▶ _STATED PROBLEM_: Which lines in the entries below contain the word "button"? Show each of those lines in full.

▶ _DATA TO USE_:
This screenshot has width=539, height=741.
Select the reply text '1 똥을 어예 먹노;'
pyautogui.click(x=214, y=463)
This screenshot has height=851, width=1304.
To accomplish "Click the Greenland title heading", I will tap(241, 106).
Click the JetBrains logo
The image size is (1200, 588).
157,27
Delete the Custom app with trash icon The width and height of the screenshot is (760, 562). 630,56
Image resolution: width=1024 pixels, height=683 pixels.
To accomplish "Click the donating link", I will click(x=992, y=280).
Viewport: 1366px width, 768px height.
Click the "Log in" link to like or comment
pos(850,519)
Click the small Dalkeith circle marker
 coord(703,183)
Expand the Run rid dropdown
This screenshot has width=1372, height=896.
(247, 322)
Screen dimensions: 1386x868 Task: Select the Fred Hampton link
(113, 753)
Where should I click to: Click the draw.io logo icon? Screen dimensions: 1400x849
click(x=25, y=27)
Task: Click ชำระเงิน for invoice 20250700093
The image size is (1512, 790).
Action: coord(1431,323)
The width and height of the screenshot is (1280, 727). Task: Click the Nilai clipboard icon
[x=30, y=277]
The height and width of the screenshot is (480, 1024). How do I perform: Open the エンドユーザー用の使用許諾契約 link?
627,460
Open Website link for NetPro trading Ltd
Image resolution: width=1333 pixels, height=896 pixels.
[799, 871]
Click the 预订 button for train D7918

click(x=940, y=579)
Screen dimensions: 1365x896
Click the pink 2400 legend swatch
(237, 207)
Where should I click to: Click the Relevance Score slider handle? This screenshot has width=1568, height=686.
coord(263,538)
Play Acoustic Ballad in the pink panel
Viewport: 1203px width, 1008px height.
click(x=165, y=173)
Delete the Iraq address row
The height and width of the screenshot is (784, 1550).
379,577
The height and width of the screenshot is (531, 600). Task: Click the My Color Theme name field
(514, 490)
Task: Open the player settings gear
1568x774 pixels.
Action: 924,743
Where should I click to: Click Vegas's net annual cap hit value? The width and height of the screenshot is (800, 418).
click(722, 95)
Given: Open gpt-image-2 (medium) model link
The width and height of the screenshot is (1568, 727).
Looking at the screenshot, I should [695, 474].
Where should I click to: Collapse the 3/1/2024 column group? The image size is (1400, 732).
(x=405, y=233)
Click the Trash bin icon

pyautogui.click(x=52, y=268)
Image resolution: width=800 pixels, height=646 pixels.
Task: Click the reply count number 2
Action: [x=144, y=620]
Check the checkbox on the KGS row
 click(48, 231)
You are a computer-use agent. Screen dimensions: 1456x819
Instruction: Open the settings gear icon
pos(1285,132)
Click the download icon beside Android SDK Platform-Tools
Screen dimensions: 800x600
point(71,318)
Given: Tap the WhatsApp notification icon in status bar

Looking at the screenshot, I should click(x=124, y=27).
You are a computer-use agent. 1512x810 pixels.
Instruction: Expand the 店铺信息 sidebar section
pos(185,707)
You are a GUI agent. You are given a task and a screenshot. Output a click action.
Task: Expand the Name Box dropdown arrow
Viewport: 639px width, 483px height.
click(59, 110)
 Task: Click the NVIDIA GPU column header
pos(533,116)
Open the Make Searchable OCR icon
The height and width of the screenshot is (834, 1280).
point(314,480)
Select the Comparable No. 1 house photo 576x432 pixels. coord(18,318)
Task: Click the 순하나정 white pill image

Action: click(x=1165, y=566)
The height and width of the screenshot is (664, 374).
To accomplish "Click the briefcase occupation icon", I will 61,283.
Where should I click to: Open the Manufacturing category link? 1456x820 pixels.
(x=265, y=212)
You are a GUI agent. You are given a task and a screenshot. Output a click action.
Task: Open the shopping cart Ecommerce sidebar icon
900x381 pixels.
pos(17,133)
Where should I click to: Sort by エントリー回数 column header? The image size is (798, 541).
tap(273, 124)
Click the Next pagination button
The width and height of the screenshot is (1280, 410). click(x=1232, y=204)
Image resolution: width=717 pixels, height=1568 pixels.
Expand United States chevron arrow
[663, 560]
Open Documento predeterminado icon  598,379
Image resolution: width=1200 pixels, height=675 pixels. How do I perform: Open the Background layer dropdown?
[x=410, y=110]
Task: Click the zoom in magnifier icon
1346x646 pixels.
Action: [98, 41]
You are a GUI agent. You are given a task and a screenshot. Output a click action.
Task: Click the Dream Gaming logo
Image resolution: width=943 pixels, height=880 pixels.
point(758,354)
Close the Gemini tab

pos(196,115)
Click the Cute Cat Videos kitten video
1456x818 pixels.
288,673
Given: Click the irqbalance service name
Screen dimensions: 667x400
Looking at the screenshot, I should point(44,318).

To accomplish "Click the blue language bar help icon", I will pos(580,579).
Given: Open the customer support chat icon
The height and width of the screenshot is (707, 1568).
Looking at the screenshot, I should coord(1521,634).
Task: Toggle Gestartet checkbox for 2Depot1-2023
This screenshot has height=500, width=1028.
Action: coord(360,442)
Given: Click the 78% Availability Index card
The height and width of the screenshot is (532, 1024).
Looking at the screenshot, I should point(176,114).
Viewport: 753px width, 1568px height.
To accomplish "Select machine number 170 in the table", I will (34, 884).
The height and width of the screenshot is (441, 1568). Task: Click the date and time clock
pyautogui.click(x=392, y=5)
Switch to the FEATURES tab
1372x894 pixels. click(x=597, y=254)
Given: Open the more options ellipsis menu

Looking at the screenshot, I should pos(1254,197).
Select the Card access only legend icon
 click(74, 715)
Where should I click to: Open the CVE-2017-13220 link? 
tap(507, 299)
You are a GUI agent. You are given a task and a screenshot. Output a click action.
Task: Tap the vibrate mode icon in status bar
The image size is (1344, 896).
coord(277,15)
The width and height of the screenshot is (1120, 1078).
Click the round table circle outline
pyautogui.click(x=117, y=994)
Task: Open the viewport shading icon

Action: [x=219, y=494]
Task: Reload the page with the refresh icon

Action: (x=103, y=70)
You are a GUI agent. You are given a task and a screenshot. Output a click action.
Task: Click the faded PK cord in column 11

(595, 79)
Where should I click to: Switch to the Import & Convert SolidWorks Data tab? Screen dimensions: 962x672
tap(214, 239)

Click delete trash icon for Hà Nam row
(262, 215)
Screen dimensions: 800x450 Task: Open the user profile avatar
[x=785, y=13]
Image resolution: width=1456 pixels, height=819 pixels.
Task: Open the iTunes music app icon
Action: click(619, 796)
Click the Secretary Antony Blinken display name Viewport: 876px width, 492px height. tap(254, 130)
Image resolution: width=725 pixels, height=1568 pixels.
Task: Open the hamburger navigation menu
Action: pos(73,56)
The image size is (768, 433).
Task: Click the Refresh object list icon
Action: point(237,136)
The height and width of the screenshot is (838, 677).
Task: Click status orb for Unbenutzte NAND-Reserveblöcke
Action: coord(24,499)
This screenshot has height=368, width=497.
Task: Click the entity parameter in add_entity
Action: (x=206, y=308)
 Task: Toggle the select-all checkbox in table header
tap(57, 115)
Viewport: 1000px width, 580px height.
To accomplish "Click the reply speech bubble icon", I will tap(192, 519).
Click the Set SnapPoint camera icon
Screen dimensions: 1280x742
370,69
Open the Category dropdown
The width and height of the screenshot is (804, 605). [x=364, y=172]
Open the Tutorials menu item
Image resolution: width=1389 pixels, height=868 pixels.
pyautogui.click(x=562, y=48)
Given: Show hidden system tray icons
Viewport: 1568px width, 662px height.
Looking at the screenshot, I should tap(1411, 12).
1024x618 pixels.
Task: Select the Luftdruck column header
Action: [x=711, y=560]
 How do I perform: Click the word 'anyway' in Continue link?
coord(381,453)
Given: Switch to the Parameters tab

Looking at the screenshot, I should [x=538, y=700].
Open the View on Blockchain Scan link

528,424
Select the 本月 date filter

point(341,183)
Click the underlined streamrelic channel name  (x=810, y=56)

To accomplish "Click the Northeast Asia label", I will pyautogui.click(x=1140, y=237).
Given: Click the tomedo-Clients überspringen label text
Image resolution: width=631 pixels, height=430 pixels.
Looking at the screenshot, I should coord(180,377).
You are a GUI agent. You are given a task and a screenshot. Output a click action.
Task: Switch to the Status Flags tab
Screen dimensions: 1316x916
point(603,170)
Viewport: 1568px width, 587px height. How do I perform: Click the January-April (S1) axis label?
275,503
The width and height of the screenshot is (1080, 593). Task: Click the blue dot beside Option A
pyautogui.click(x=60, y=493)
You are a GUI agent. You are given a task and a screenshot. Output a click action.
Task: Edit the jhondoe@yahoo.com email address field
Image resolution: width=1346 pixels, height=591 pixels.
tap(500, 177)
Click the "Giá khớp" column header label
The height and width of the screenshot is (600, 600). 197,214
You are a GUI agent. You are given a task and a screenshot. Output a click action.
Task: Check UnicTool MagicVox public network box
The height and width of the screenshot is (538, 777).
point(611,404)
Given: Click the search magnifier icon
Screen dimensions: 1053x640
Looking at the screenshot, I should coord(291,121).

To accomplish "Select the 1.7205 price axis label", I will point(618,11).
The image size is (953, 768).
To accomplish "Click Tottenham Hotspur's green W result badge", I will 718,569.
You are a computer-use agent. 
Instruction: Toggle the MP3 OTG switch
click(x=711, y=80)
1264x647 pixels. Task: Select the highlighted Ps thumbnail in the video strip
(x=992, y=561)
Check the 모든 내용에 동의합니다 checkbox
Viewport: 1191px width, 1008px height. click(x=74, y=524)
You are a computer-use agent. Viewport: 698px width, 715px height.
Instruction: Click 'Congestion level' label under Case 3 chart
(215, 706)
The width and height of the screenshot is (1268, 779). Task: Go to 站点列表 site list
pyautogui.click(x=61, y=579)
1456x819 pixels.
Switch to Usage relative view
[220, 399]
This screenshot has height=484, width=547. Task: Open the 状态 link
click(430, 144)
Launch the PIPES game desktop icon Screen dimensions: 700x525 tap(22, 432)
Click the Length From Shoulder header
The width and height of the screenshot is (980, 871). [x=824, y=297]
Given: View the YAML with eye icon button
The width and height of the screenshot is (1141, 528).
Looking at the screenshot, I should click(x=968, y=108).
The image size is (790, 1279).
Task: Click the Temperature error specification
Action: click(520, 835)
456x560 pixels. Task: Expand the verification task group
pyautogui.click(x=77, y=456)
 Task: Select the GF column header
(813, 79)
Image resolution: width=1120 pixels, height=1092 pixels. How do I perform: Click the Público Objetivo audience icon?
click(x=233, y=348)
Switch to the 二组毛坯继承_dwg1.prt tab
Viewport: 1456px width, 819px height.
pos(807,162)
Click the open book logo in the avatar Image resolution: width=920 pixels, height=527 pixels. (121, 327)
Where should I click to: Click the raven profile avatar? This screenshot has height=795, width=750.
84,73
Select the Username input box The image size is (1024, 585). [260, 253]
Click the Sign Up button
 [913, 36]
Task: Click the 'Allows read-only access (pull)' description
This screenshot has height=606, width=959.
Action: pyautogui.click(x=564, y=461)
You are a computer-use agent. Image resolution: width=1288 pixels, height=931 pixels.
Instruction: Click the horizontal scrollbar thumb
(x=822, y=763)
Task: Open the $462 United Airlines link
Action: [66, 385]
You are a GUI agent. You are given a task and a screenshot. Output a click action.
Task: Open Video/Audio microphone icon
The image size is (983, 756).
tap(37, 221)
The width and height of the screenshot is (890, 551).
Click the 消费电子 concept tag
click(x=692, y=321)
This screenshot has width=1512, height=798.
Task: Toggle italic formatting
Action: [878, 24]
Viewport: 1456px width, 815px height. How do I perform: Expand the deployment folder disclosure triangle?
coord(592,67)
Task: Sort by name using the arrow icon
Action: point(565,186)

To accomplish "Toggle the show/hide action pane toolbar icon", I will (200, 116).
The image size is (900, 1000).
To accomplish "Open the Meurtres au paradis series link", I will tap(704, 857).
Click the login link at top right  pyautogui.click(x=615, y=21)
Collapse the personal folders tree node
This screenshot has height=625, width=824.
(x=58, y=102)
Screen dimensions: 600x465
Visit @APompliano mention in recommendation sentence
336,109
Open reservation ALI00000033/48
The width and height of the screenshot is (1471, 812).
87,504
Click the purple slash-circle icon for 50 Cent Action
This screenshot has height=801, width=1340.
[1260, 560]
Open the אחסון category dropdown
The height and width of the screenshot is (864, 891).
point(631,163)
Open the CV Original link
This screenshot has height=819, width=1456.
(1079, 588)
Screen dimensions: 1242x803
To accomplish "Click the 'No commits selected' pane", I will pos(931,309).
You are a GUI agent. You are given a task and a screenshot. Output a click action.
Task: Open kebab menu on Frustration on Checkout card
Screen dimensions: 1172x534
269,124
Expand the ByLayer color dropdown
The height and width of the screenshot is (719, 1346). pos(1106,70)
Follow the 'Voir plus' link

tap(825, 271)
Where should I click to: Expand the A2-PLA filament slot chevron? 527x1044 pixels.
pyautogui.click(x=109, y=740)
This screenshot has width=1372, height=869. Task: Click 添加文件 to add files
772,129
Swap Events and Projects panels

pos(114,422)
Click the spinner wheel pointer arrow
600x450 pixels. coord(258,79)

▶ _FULL SOLUTION_:
Click the 预订 button for train D7918
Click the Next pagination button
Given: View the YAML with eye icon button
Click the Sign Up button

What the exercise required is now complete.